Take a look at Red River Paper (http://www.redrivercatalog.com/). The have some really fine stock that performs well in Epson and Canon printers.


----------



## LouieSherwin (May 14, 2011)

Hi Wayne,

I really like Moab papers. They recently merged with Legion Paper and now also carry the excellent Somerset line too.

I usually purchase from InkJet Art because they have the best prices and huge selection of papers and ink. 

I generally use Inkpress Proofing Matte, about 32 cents for a 13x19 sheet to make my initial prints before going to the expensive art papers.

-louie


----------



## okuma (Jun 17, 2011)

Experiment with different papers.  I use Epson pro in my 3800.
Always use Epson ink in your printer.


----------



## Kimberly Cher Photography (Jun 18, 2011)

you can contact Epson directly and they will send you actual images printed from the new 3800 and 4800 and 9000 series. They print them on different styles, fine art, luster and a couple others. They will send you a 2011 media book too giving you all types of paper that will fit your exact printer and the aprox. cost. Epson has WONDERFUL papers. But the book they send out doesnt have samples of all the papers they have, but you'll get several sent to you by Epson themselves. I want that printer sooo badly, I have the Epson 2200 and that thing is amazing. Ive not printed in forever, I need to turn that thing on and run a few prints to make sure it still works. Been siting for like a year. But, ive seen the prints like I said and you are so lucky to have the ne 3800, the black and whites from that printer are enough to knock your socks off!! you are so lucky! yes, moab sends out every inexpensive paper pack samples (or its free, dont remember) and redriver has TONS of paper and you can buy a bunch of sample types too.

→ **Source material**
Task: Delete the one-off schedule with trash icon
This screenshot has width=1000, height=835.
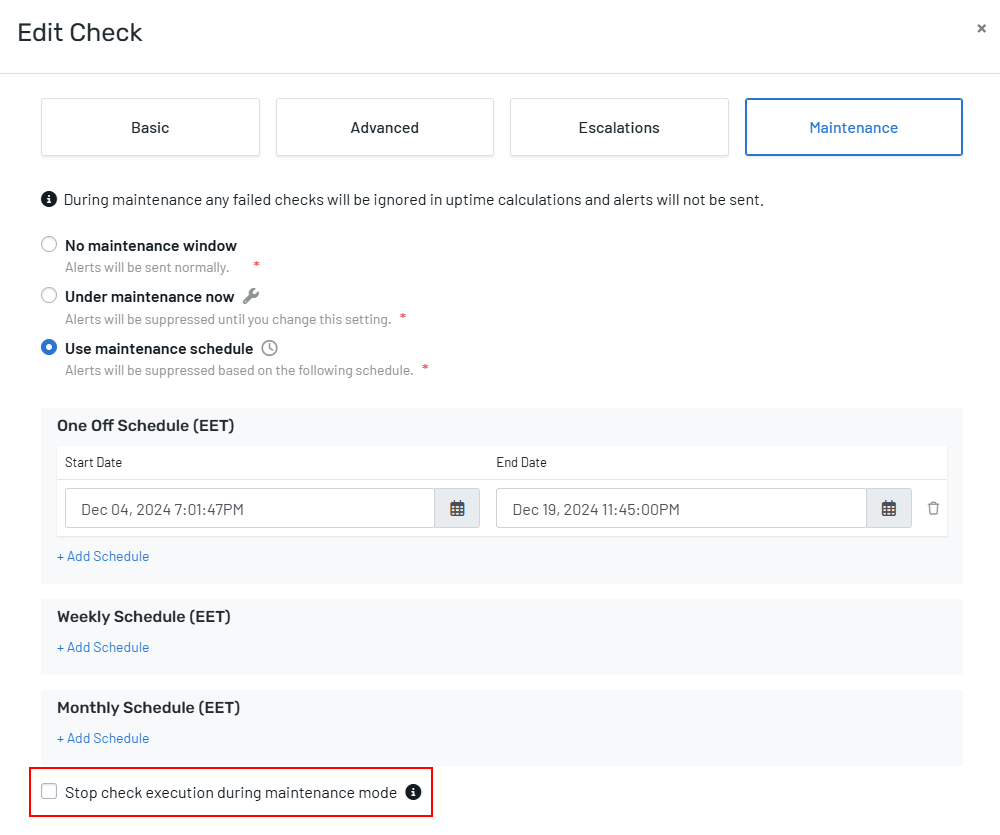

→ **Given exercise A**
In the forum thread about printing papers, which company did Moab recently merge with?
→ **Given exercise B**
Continue the forum thread about printing papers from where it stops.
The material comes from a separate source unrelated to the forum thread.

→ **Task answer A**
Legion Paper.

→ **Task answer B**
----------



## simonb (Aug 23, 2011)

I have been trying quite a number of photo papers already and have come up with 3 top choices.  Though the glossy hp advanced photo paper are really good, they are bit in the pricey side at $35 for 100 sheets.  

I have used Canon photo paper plus glossy 2 as well and they are quite nice already.  They are tagged at $19 but I was able to get them for under 10 in Amazon once.  Kodak's line also seems to be getting quite good reviews but never got to try them yet.


----------



## johnbeardy (Aug 23, 2011)

Wayne, as you're in the UK, look at Permajet's range, especially the Fibre papers. They supply free printer profiles to customers too.

John


----------



## Big W (Aug 23, 2011)

Thanks Simonb and John, I have tried Epson Own Premium Glosss, and Matt, got some great results. I have had quite a few friends recomend the Permajet range, so going to order some now.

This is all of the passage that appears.